Meals and Rest Breaks
Nonexempt workers in California are entitled to meal and rest breaks. These amount to a 30-minute meal break for five or more hours-worked and a 10-minute rest break for every four-hours worked. Nonexempt workers required to work through a meal or rest break are entitled to penalty of one-hour’s pay for each missed meal or rest break, with a maximum of two penalties per day. In other words, if an employer forces an employee to miss his or her meal break and rest breaks during one work day, then he or she is entitled to a penalty amounting to two hours of pay.
An employer may not require employee to work through a meal period, such as eating at one’s desk while answering the phone or performing other work. Additionally, an employer may not require an employee to remain on the premises during their meal break. An employer is required to provide a dedicated sitting area and access to amenities to prepare hot food.

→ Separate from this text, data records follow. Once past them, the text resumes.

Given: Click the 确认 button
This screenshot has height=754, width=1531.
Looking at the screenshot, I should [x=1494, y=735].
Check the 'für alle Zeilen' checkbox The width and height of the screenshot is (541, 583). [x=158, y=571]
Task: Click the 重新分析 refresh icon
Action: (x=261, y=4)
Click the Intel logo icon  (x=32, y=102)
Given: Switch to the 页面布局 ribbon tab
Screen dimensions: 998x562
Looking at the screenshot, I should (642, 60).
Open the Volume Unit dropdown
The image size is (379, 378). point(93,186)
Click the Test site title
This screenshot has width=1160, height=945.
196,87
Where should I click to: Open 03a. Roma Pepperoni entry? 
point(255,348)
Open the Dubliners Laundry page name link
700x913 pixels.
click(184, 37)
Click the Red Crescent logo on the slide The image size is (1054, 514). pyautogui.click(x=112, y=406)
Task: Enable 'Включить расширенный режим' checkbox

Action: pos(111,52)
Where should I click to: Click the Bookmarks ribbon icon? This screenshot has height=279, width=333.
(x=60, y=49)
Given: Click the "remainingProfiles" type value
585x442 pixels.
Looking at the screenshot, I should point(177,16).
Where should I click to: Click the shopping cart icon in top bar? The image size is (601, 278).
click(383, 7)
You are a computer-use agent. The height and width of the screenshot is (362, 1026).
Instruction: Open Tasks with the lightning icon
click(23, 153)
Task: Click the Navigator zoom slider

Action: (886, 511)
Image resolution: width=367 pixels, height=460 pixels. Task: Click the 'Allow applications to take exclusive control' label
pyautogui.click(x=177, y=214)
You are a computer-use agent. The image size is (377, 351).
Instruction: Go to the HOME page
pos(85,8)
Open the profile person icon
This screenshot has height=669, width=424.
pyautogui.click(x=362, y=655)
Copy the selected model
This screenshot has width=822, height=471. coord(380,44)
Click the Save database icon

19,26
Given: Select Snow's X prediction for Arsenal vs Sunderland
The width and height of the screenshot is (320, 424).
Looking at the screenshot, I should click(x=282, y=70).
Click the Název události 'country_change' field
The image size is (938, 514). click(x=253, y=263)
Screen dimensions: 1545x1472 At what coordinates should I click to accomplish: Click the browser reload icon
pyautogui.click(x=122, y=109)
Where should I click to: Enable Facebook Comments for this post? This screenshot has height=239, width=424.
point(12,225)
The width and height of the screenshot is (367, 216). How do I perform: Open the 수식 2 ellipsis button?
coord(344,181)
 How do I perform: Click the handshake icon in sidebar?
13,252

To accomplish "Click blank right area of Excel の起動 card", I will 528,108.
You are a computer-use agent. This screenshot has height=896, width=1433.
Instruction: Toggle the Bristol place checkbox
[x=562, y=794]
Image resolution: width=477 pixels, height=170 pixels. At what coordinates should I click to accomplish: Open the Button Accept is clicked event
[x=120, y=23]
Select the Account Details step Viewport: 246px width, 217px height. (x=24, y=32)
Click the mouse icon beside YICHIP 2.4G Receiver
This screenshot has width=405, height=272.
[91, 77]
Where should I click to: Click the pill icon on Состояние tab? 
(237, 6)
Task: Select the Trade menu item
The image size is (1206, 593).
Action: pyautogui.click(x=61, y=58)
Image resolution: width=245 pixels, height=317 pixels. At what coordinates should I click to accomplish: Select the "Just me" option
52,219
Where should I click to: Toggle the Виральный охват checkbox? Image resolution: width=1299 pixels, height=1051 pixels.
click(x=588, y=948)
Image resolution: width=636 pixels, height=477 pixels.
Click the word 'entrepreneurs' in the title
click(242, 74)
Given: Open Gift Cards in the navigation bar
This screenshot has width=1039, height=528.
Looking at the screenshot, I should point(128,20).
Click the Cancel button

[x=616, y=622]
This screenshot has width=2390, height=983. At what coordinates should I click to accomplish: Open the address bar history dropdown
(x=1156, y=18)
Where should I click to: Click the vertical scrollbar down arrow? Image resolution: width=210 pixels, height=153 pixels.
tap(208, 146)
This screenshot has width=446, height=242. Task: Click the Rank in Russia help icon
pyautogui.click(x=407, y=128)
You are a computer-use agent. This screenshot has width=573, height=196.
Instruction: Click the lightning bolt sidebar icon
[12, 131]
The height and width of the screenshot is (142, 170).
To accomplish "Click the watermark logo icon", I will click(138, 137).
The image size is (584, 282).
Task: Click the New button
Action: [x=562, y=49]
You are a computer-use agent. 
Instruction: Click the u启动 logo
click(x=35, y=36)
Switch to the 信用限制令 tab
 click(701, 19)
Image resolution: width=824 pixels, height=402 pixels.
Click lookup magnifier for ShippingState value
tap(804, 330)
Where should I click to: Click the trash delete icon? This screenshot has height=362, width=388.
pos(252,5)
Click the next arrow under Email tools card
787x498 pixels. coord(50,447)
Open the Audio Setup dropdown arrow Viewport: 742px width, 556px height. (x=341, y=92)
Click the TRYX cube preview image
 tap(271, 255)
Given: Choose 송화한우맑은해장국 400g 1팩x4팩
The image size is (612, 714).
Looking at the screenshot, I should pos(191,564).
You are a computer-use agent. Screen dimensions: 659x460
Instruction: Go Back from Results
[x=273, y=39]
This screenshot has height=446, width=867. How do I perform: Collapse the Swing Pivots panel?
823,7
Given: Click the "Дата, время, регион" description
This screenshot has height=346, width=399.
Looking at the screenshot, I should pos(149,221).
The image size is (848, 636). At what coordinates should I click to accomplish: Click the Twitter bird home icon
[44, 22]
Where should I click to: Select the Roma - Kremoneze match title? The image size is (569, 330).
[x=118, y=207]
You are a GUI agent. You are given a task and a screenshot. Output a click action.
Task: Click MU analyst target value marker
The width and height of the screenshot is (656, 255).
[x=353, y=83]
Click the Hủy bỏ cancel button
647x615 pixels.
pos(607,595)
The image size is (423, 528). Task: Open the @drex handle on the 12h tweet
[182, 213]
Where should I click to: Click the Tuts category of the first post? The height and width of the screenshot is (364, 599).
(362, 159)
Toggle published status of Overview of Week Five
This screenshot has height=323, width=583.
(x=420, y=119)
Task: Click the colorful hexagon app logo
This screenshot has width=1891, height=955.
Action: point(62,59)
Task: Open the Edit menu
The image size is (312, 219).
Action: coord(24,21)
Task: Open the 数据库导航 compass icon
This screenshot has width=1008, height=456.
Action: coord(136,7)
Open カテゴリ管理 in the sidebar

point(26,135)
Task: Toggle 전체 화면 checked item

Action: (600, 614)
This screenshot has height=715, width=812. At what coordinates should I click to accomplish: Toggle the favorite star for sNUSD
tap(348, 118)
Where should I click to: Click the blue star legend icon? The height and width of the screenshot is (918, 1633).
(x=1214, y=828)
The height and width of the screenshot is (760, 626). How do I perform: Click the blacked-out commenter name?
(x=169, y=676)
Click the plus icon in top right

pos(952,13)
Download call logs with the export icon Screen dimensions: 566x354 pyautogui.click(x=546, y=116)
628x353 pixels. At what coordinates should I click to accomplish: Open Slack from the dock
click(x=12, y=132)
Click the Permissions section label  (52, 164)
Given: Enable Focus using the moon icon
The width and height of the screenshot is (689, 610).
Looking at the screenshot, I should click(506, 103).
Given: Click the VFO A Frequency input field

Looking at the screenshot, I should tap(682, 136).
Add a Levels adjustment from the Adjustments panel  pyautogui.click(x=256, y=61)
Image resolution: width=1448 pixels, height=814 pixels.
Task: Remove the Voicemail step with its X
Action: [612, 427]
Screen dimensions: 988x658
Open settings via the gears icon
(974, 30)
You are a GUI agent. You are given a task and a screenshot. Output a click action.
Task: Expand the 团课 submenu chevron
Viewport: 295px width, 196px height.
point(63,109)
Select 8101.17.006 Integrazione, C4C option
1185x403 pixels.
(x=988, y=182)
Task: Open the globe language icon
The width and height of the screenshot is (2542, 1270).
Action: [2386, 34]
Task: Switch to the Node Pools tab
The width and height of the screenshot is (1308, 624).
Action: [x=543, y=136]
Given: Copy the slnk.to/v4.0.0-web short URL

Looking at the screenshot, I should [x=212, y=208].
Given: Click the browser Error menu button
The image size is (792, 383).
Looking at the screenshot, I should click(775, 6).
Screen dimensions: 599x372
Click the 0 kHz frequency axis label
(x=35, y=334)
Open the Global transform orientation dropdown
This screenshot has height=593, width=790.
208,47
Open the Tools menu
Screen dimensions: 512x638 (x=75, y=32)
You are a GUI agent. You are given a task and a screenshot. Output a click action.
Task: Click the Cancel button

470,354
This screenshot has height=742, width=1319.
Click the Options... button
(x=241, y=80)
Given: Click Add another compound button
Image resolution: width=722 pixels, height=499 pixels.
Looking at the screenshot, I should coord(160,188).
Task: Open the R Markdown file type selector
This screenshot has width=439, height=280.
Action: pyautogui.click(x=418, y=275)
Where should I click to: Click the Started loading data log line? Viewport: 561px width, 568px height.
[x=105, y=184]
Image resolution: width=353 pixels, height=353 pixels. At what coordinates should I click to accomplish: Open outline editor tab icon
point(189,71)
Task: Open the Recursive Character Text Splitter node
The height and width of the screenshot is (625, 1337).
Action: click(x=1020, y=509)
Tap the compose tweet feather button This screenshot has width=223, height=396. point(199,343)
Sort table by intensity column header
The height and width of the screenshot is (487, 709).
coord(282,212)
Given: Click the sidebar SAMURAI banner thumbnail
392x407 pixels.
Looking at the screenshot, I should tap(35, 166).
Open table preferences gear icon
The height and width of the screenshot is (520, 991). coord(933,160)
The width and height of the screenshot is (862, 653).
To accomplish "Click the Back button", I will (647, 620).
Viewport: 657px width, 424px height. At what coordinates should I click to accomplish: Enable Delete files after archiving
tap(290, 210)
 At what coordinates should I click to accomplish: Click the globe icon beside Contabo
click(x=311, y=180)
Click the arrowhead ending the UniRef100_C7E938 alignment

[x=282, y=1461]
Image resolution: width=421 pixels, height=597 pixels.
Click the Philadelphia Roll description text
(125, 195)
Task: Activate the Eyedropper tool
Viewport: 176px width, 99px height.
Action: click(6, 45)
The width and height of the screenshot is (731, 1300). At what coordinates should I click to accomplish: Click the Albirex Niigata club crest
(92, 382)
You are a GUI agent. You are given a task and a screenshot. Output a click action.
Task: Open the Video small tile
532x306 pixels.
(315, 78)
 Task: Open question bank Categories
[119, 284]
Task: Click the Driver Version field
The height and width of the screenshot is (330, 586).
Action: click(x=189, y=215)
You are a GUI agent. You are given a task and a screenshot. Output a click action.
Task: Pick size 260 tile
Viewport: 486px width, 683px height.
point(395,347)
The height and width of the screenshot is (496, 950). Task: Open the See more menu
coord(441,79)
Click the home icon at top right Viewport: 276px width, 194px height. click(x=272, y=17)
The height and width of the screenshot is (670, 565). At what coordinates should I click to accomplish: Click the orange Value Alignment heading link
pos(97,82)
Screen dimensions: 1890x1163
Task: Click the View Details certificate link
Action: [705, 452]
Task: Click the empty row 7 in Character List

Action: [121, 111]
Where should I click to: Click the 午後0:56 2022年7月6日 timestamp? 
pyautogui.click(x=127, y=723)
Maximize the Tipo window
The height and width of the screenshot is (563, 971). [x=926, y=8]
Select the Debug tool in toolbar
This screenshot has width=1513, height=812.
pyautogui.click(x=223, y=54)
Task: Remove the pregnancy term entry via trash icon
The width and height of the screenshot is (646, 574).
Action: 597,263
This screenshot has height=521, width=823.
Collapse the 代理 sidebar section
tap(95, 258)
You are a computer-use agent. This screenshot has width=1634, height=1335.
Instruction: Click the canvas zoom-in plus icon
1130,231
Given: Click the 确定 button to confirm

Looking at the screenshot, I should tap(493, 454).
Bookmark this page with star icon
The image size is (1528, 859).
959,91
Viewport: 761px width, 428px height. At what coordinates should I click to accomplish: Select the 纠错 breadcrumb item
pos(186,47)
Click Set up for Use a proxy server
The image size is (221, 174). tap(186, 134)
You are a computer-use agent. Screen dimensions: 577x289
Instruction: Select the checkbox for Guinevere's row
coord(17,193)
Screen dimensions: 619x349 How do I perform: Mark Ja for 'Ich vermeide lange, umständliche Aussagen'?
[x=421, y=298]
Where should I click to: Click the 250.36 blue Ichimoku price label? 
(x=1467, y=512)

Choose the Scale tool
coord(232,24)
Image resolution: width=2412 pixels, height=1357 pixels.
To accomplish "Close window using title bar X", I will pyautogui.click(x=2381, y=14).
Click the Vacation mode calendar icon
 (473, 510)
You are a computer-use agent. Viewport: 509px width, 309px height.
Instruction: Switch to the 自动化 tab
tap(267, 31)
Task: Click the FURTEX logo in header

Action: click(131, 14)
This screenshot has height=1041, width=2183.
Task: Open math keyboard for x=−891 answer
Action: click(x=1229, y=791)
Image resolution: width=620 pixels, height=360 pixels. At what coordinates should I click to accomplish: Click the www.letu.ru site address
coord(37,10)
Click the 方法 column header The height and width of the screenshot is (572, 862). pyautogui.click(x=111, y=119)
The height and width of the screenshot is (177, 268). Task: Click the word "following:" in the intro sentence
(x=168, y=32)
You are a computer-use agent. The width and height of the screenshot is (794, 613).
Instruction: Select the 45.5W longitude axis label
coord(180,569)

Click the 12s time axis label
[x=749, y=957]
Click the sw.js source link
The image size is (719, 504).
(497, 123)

There is a move by employers in California to convince the public employees are griping about nothing when missing meal or rest periods, and the law amounts to nothing more than an opportunity for disingenuous employees to file suit. In truth, employees rely upon breaks for many legitimate reasons such as taking medicine, checking on ill family members or childcare and much-needed rest. Loyal employees are willing to work through meal and rest breaks, and employers know this and take advantage. Missed meal and rest breaks are common in certain types of work such as nursing, retail and construction.
National Labor Relations Act
The National Labor Relations Act (NLRA) guarantees the right of employees to organize and bargain collectively with their employers and to engage in other protected concerted activity. The NLRA was established to provide employees with the right to organize unions to negotiate with employers over wages, hours, and other terms and conditions of employment. Courts have extended the rights of organized employment to nonunion employees. Thus, an employee acting on behalf of others in communicating with management over wages or other common benefits may be protected by the Act. This communal conduct by one employee is considered “protected concerted activity.” Protected concerted activity may extend to one employee’s acts on behalf of coworkers concerning health and safety issues and illegal conduct. In recent years, the NLRA has also been found to protect employee’s comments through social media to coworkers regarding workplace concerns, such as wages and unfair management practices.
A class action is a lawsuit in which a representative employee files one or more claims against an employer on behalf of him or herself and all other employees present and past. The law requires the representative employee to bring claims and make decisions that are beneficial not just to him or her, but also to all other employees (i.e., the class) represented in the lawsuit.
It is common for class suits to involve claims for unpaid wages and/or meal and rest breaks common among all employees over many years. It is also common for these claims to involve employees misclassified as independent contractors. This is commonly seen in fields such as delivery, where unknowing workers are hired as independent contractors to deliver furniture, electronics and other goods for delivery companies run at arm’s length by large retail outfits that wish to avoid overtime, and most recently by ride-share outfits such as Uber and Lyft, that insist their drivers are independent contractors and therefore need not be paid overtime or be given meal and rest breaks.